Gary Barlow’s tax avoidance: avoiding the real issue
Gary Barlow’s participation in tax avoidance schemes is again making headlines, along with other figureheads of the music industry, such as George Michael, Katie Melua and the Arctic Monkeys.
They were all allegedly involved in the Liberty scheme, which allows members to purchase the rights to shares in offshore subsidiary companies. Despite having done nothing illegal, HMRC is reportedly demanding they return the ‘avoided’ monies to the taxman, ahead of a tribunal scheduled for 2015. According to the government these avoidance schemes cost the economy £5bn a year. Not only is this inaccurate, but this reported sum is still in bank accounts and remains part of the economy.

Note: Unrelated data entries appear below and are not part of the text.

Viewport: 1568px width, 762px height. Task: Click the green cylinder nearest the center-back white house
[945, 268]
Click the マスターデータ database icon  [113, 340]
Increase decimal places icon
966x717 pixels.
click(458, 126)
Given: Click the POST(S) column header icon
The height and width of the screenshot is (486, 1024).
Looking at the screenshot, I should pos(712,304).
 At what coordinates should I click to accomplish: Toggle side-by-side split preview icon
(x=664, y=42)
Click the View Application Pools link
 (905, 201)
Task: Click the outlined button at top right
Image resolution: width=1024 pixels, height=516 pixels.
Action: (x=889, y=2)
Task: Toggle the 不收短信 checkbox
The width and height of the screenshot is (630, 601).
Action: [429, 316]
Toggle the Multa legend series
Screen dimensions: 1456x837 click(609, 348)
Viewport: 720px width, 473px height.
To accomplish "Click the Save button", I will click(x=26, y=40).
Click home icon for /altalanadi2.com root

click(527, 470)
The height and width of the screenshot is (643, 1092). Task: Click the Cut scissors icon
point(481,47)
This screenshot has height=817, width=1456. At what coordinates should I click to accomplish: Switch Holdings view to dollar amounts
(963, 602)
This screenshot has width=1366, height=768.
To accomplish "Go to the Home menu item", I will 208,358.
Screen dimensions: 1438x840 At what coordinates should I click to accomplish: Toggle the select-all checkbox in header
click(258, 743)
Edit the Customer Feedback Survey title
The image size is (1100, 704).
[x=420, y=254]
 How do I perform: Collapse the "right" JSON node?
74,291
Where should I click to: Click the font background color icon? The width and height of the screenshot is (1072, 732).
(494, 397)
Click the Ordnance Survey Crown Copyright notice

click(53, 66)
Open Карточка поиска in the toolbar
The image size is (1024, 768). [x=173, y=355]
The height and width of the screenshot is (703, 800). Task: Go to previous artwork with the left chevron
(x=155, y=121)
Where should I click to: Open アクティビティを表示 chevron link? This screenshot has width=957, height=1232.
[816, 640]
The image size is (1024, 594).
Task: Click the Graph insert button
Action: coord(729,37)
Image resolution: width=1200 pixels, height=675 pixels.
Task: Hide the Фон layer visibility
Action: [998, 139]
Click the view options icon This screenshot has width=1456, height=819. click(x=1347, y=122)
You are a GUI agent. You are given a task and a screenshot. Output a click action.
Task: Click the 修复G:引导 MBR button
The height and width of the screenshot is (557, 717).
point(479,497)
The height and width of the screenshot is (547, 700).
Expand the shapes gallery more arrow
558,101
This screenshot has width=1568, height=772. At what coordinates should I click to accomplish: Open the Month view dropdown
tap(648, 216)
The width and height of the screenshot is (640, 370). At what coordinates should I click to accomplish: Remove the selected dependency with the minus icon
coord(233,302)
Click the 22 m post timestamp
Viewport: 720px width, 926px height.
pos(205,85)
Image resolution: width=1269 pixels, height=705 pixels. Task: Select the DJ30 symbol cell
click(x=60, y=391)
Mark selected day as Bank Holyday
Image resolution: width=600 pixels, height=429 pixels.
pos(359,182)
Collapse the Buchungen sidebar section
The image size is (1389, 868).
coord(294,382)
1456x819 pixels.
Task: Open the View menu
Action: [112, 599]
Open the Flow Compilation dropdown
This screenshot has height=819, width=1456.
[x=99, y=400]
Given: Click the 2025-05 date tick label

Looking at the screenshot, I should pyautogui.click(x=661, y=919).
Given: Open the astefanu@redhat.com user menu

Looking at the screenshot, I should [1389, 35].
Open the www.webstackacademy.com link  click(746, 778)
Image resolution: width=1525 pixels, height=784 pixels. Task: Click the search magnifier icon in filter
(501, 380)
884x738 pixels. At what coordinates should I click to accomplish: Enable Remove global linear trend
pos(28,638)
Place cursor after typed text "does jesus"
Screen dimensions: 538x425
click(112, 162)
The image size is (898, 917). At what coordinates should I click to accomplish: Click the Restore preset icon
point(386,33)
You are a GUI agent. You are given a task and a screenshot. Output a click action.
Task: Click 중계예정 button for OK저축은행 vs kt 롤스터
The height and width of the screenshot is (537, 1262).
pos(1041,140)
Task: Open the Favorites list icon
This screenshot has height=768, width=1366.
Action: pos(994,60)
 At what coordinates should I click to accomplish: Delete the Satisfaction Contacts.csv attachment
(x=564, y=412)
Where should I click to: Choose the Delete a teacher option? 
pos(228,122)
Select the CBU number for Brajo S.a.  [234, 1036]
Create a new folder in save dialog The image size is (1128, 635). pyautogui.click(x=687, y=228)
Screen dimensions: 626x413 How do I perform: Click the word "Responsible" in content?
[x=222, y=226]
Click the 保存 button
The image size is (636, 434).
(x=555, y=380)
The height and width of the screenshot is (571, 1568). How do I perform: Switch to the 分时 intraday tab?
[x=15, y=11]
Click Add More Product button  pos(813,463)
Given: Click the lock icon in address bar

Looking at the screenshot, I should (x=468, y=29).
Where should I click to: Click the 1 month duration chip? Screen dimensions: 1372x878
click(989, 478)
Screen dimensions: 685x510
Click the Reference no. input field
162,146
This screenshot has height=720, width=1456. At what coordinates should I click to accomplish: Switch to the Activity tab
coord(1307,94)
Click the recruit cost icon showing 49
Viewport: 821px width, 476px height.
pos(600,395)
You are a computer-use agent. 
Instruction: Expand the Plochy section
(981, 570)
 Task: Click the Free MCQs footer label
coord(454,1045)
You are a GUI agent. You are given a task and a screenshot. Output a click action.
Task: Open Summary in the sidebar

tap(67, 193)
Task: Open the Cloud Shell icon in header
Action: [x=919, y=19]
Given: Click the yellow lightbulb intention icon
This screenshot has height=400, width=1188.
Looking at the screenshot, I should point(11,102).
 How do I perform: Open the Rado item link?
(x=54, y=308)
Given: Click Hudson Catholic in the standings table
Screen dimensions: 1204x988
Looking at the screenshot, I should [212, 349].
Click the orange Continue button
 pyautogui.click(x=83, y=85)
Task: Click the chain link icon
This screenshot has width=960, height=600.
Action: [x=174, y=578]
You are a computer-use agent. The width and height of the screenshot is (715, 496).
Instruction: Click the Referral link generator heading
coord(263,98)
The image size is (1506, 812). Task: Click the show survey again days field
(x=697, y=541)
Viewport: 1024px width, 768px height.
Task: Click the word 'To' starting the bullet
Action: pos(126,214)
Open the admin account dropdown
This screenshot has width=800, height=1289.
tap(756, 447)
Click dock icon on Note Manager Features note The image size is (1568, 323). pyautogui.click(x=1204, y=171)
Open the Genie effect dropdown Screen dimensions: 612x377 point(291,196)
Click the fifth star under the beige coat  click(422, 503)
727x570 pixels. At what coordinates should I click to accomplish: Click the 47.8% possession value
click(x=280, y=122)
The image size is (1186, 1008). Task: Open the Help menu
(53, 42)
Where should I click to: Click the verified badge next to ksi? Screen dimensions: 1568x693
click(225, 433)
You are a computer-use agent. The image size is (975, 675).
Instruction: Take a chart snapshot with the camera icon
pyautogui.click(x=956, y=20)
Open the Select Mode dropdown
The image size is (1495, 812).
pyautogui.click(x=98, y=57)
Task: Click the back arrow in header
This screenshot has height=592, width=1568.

To my mind, Gary Barlow and others involved in the above mentioned scheme should not be punished, or even named. As I have said many times before, to be accused of ‘getting away’ with something (tax avoidance) that is entirely within the law, and that can form part of a sensible tax planning strategy is completely absurd.
The fact that the subject of tax avoidance is again setting news agendas highlights fundamental problems within the tax system. A loss of confidence in the system and the fact that people earning the same income can pay different amounts in tax has caused, and will continue to do so, widespread discontent amongst British taxpayers.
What is needed is a much fairer, less complex system of taxation. Increasingly high rates leave people feeling they are shouldering too much of the tax burden, particularly when the negative press surrounding high-profile business people and celebrities’ involvement in tax avoidance schemes is wrongly perceived.
Nobody wants to pay more tax than they are legally required to do so, and there are definite incongruities when it comes to the subject of tax avoidance.